Numbing cold, gale-force winds, avalanches, frostbite. Why risk your neck on Pakistan's Nanga Parbat in the middle of winter? Ask Polish climbers.

By Mark Jenkins
National Geographic Contributing Writer
Photograph by Tommy Heinrich

Unspeakable cold. A cold so unearthly, the two Polish mountaineers, even in their benumbed state, recognize it for what it is: the angel of death. She has wrapped their wasted bodies in her icy wings and is feeding on them while they're still alive—gnawing at their wooden fingers and frozen toes, eating away their waxy cheeks and hardened noses.

It is the 12th of January, 2007, the dead of winter, in Pakistan's Karakoram Range. Darek Załuski and Jacek Jawień are pinned down inside their tent at 22,146 feet (6,750 meters) on the southwest ridge of Nanga Parbat, Earth's ninth highest mountain. Everything is frozen solid—boots, socks, sunscreen, water bottles—as if left over from some ghastly ice age. They remove batteries from inside their underwear, fumble them into the radio, and call Base Camp. The wind is shrieking, snow strafing their nylon tent. Only a few desperate words can be made out.

"Wiatr . . . wiatr!"

The wind, the wind. Spoken like dying words. But Załuski and Jawień are not dying. Unbelievably, they are trying to decide whether to go up, or go down.

They have not slept for two days. They reached Camp 3 on the ridge the day before and spent the night huddled inside their tent, clinging to the poles to keep them from snapping in the wind. The temperature is minus 40°C (4°F), the wind gusting at 60 miles (100 kilometers) an hour. They are wearing everything they have—layers of fleece, thick down suits, gloves inside mittens, hoods, and masklike balaclavas. Exposed skin quickly suffers frostbite. They have cocooned themselves in their foot-deep sleeping bags, but still they are shivering uncontrollably, their speech slurred, body movements jerky. Even in this fugue of misery, they understand and accept the situation. They are Polish, after all, and this is a peculiarly Polish pursuit: high-altitude winter mountaineering.

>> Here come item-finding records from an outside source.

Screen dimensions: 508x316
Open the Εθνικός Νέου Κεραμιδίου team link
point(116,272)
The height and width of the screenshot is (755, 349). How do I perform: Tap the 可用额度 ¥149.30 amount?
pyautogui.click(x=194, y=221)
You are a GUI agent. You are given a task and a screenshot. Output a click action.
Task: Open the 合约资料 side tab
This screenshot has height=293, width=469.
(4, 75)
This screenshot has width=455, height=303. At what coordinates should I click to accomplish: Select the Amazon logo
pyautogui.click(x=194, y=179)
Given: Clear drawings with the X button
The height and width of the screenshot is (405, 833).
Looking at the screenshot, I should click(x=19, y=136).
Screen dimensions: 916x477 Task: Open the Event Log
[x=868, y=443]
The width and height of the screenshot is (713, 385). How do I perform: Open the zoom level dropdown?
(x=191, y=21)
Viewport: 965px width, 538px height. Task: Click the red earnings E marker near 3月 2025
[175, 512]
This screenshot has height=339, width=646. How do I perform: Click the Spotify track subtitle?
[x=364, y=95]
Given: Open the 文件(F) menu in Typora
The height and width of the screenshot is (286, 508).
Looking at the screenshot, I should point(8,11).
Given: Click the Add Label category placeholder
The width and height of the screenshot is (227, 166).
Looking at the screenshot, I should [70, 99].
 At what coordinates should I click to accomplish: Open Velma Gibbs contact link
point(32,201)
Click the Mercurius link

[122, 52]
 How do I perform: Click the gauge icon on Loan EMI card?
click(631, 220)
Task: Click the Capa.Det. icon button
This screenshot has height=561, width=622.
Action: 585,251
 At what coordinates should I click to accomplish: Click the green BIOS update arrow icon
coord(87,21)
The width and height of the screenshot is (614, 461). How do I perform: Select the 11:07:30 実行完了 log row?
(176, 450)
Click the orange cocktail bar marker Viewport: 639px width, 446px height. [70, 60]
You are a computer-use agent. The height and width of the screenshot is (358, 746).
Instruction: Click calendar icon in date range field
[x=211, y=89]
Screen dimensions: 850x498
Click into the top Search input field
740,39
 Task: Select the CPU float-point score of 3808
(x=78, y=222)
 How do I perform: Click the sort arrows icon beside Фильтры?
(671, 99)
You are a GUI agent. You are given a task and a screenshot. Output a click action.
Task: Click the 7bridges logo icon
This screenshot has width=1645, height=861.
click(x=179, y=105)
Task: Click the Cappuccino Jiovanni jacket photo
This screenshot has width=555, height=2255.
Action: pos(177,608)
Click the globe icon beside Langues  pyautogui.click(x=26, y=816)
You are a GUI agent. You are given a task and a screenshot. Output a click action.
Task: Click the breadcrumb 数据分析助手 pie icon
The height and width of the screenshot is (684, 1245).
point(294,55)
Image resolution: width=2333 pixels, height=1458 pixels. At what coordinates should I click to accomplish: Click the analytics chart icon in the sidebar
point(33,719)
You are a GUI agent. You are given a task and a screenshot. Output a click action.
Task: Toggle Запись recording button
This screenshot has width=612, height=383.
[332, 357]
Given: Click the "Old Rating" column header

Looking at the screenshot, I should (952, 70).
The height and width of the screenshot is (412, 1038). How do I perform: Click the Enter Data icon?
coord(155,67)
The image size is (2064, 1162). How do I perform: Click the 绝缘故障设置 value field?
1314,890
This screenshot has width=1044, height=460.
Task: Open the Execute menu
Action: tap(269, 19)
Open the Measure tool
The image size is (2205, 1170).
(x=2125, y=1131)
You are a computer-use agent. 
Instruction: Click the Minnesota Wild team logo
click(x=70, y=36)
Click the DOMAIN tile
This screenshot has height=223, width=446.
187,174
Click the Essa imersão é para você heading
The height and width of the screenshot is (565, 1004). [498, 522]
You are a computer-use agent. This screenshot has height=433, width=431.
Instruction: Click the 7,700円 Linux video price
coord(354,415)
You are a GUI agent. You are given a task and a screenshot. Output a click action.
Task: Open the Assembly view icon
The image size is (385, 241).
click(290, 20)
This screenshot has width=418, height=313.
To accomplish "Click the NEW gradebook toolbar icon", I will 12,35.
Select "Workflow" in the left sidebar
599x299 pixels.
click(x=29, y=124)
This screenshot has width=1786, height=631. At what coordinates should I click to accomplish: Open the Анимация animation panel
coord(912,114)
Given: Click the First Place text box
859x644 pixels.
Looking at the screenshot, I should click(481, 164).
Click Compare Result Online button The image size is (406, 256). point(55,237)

Załuski, 47, and Jawień, 30, have been here before. They are veteran Himalayan mountaineers. Two years ago they were on the first winter ascent of 26,300-foot (8,020 meters) Xixabangma Feng (Shisha Pangma) in China. Another two-man team had reached the top, and Zakluski and Jawień were poised to make the second summit push when a storm slammed into the mountain. They were forced to turn around and barely made it down alive. Now it has happened again.

They have been on the mountain for 35 days. Big sponsors have paid big money to see them succeed. Websites are reporting on their progress. Poland is watching. Their comrades are watching. But so are Załuski's wife and his two teenage daughters back in Warsaw; and so is Jawień's wife in Tychy, cradling their eight-month-old daughter.